Science, and particularly 20th century science, is a monument to the power of reductionism, both of the benign and greedy sorts. The snark-hunting particle physicist pursues hypothetical force-carrying particles through higher and higher energies, while biology collapses into quantum chemistry and information theory. Science searches for its first cause in the coils of 10-dimensional superstrings and the collapsing geometries of quantum gravity. There is no reason however to believe that there is in truth any ultimate reality; only different views of reality seen through different paradigms – from mathematics to the elusive qualia.
The above cosmological discussion must reinforce the impression that no variant of the Argument from Design can persist for long in the light of increasing knowledge about the physical universe. But perhaps what remains is the continuing mystery not of the physical world of matter and energy within spacetime but of our own consciousness and our ability to understand the world – at least in a form subject to mathematical description. From time to time, as physics embraces new challenges and improbabilities, then new incarnations of the Design Argument will appeal to some first cause to resolve the problem of our ignorance. If we are permitted to clutch at inductive straws, history has shown that such appeals are likely to be resolved through advances in our knowledge.
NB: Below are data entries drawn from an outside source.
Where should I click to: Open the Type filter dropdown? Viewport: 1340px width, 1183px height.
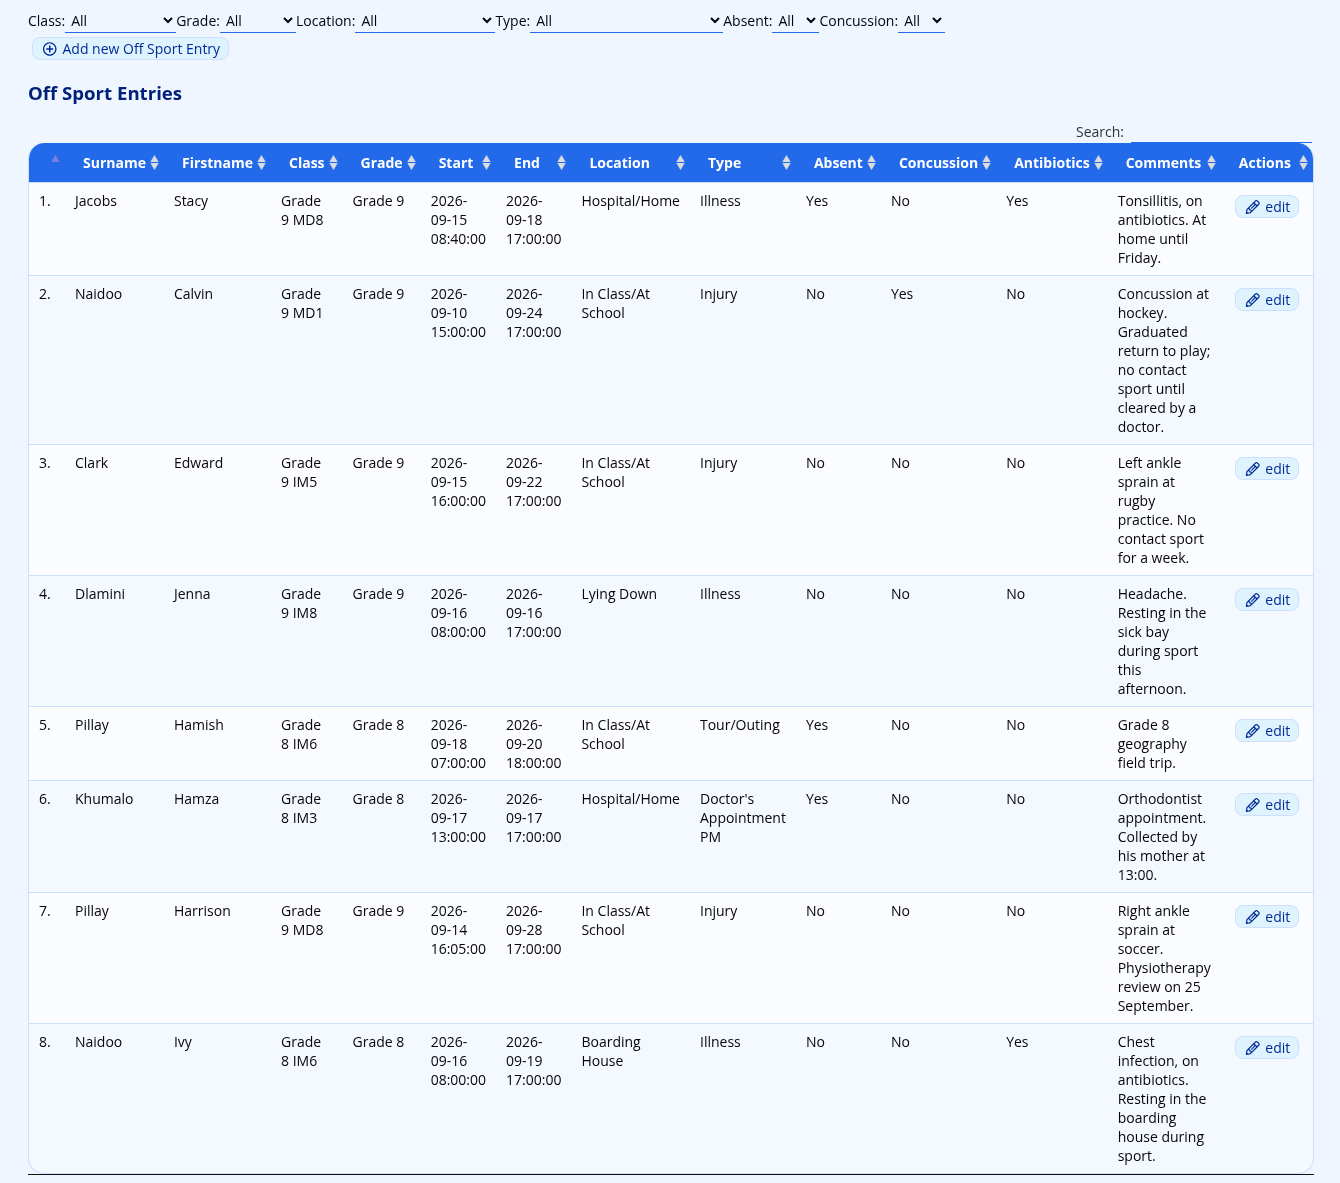pos(626,21)
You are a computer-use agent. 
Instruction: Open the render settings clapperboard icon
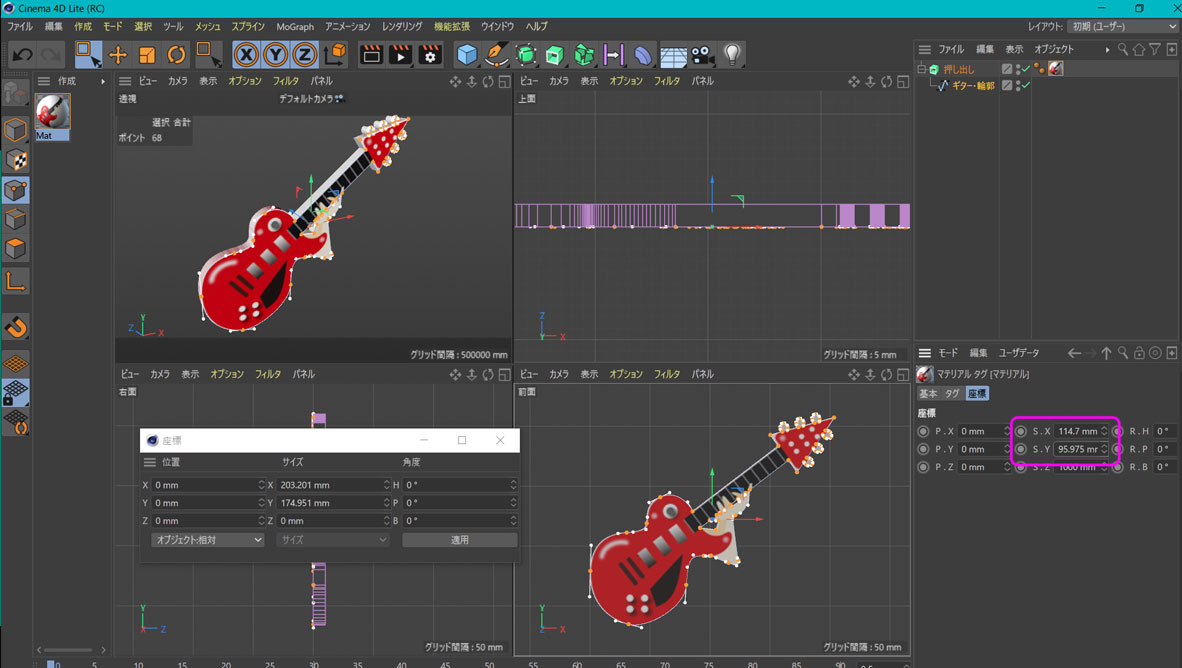430,55
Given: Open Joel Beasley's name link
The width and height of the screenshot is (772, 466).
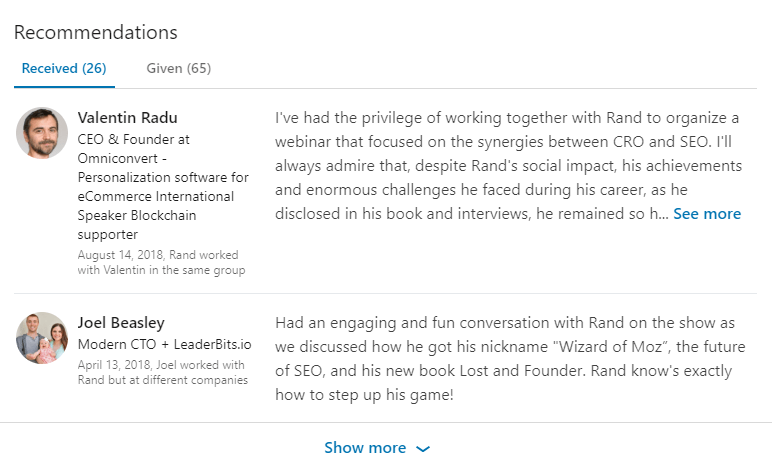Looking at the screenshot, I should (x=121, y=323).
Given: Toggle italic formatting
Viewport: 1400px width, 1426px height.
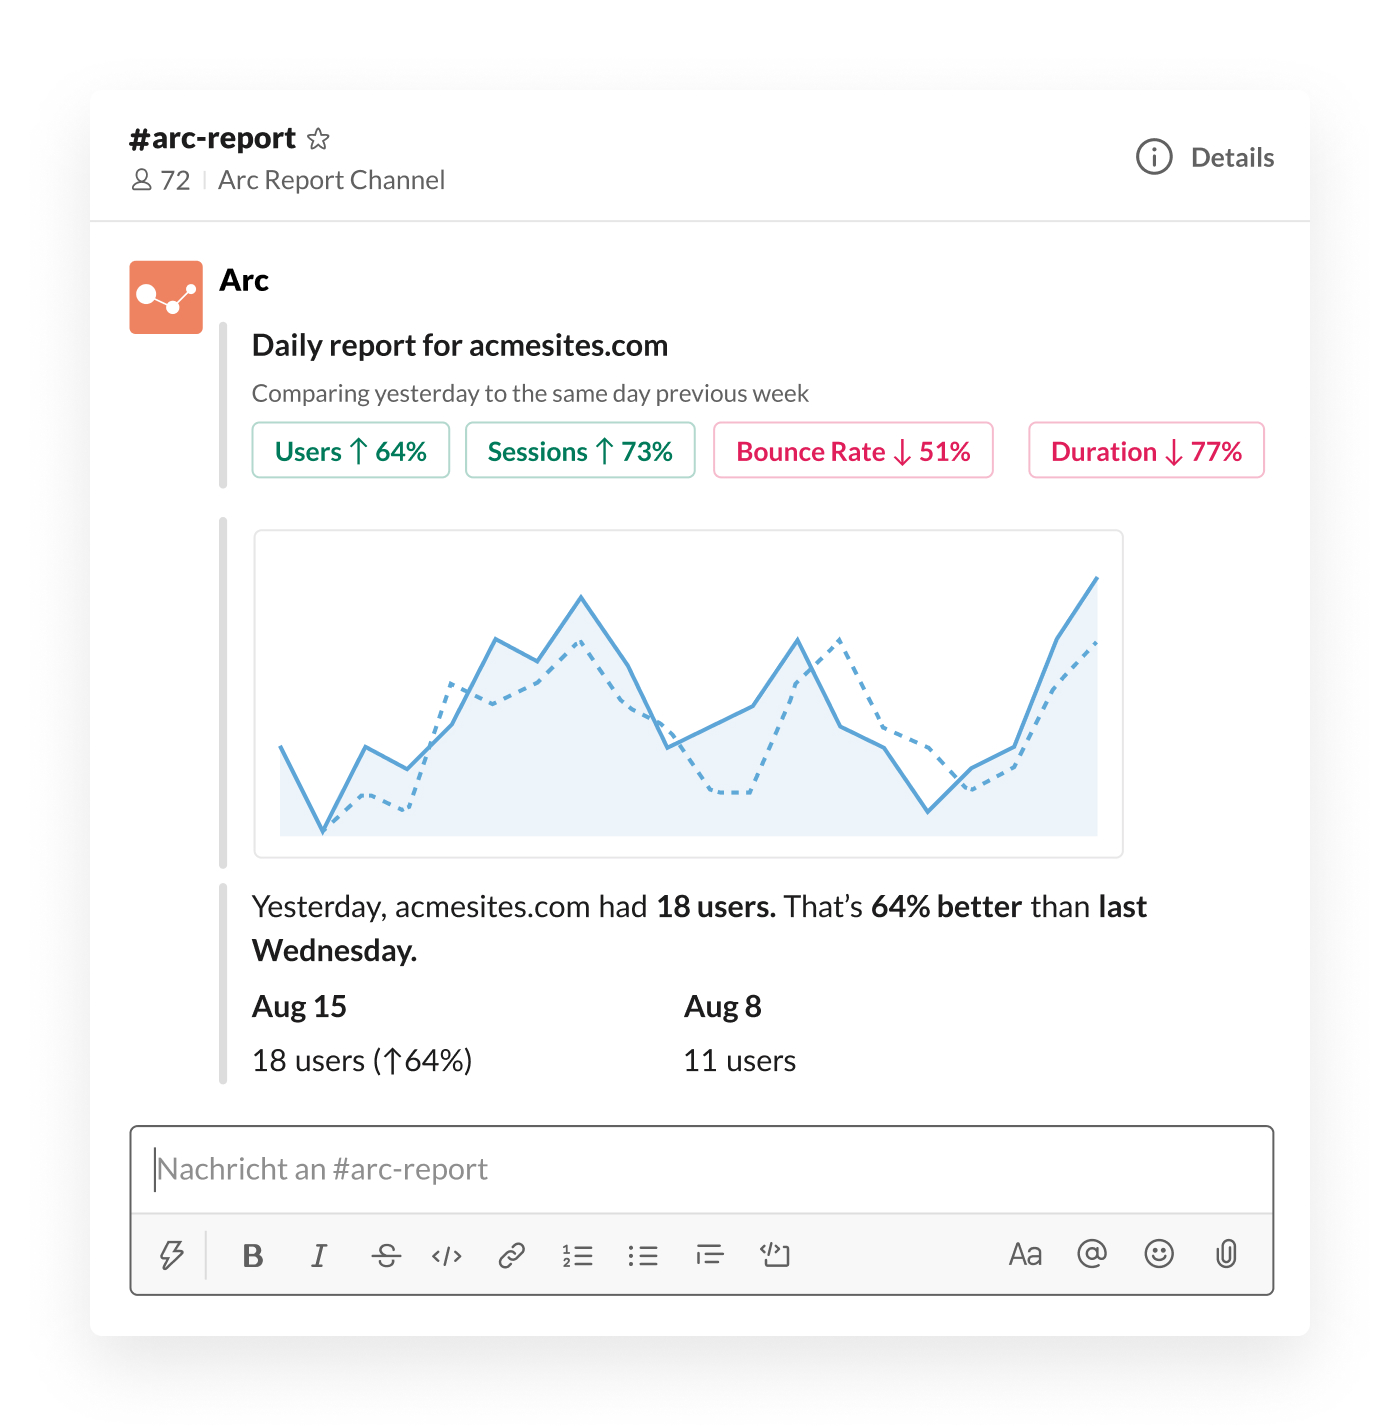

The ultimate question therefore remains whether our minds are capable of evolution to a state of perfect self-knowledge and hence to experience whatever first cause might exist.
References
1. D Hume, 1779, Dialogues Concerning Natural Religion
2. D Hume, 1748, Enquiry Concerning Human Understanding
3. I.Kant, 1781, Critique of Pure Reason
4. D Dennett, 1995, Darwin’s Dangerous Idea
5. SA Kauffman, 1993, The Origins of Order
6. B. Carter, 1994, in Confrontation of Cosmological Theories, ed. MS Longair
7. JD Barrow and FJ Tippler, 1986, The Anthropic Cosmological Principle.
8. JA Wheeler, 1977, Foundation Problems in the Special Sciences
9. H Everett, 1957, Review of Modern Physics
10. L.Smolin, 1997, The Life of the Cosmos
11. R.Swinburne, 1979, The Existence of God
12. W.Paley, 1802, Natural Theology or Evidences of the Existence and Attributes of the Deity.